滞在中の彼らの言葉で印象的だったのは、「滞在した有田集落はやる気・活気があり、コミュニティーに入っていきやすいと感じた」「新しい価値観を生み出そうとしている人たちと出会えたことが何より収穫」など、上毛町の人の魅力についての感想でした。特に町内外の人が協力して、新しい取り組みをしようとしており、ワーキングステイ参加者もその取り組みに参加できる環境が整えられていることが魅力だったみたいです。

誰もが顔見知りで、すれ違えば立ち話が始まる町、それが上毛町。新しい人を受け入れる懐の深さも持っています。

ワーキングステイで参加者が感じたことを「こうげ帖」のあとがきの文章がうまく表現してくれていたので少しご紹介します。

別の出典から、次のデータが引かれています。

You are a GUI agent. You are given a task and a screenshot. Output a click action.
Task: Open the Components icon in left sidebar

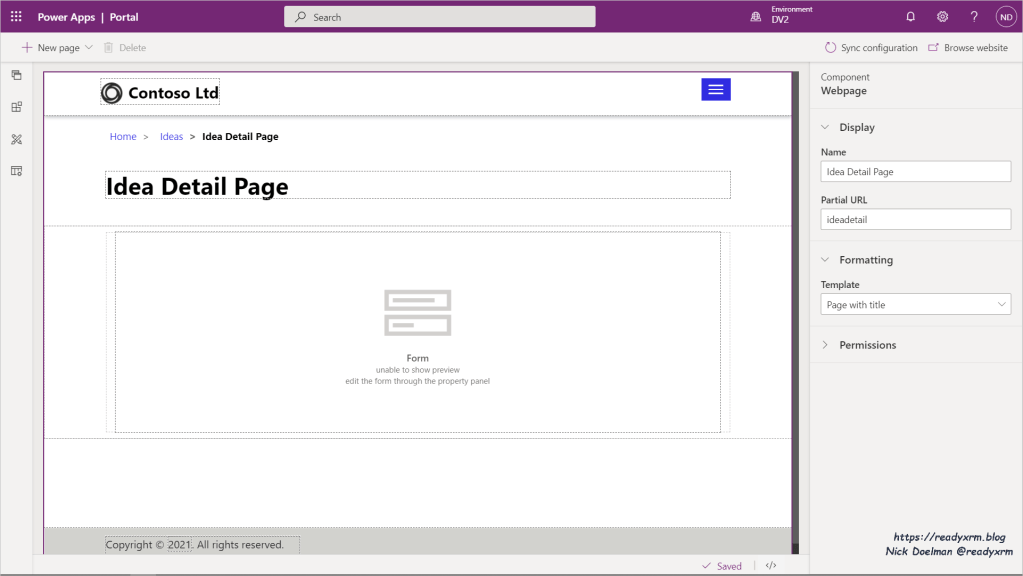pos(16,108)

上毛町は、誰も知らない、駅もなければスーパーもない田舎町です。
けれど、この町には、目を輝かせて理想の暮らしを追いかけている人々がいました。
幸福の反対は、不幸ではなく退屈です。不安も虚しさも心が退屈し、鬱屈していくから生まれてくるもの。
退屈などしている暇がないほど、夢を追いかける暮らし。
目の前に映る景色に感嘆し、日々の出来事にときめく暮らし。
私たちは、上毛町で、そんな日々を過ごしました。
理想の暮らしは見果てぬ夢ではない。
上毛町で確信したそのことが、まだ見ぬ誰かに伝わることを願っています。

「こうげ帖」あとがきより


そんな彼らはワーキングステイが終わった後も、たびたび上毛町に通い、福岡市内の商業施設でイベントを行なったり、来年の春のオープンに向けて3組が協同して上毛町の新たなwebサイトを作成したりと積極的に町に関わってくれています。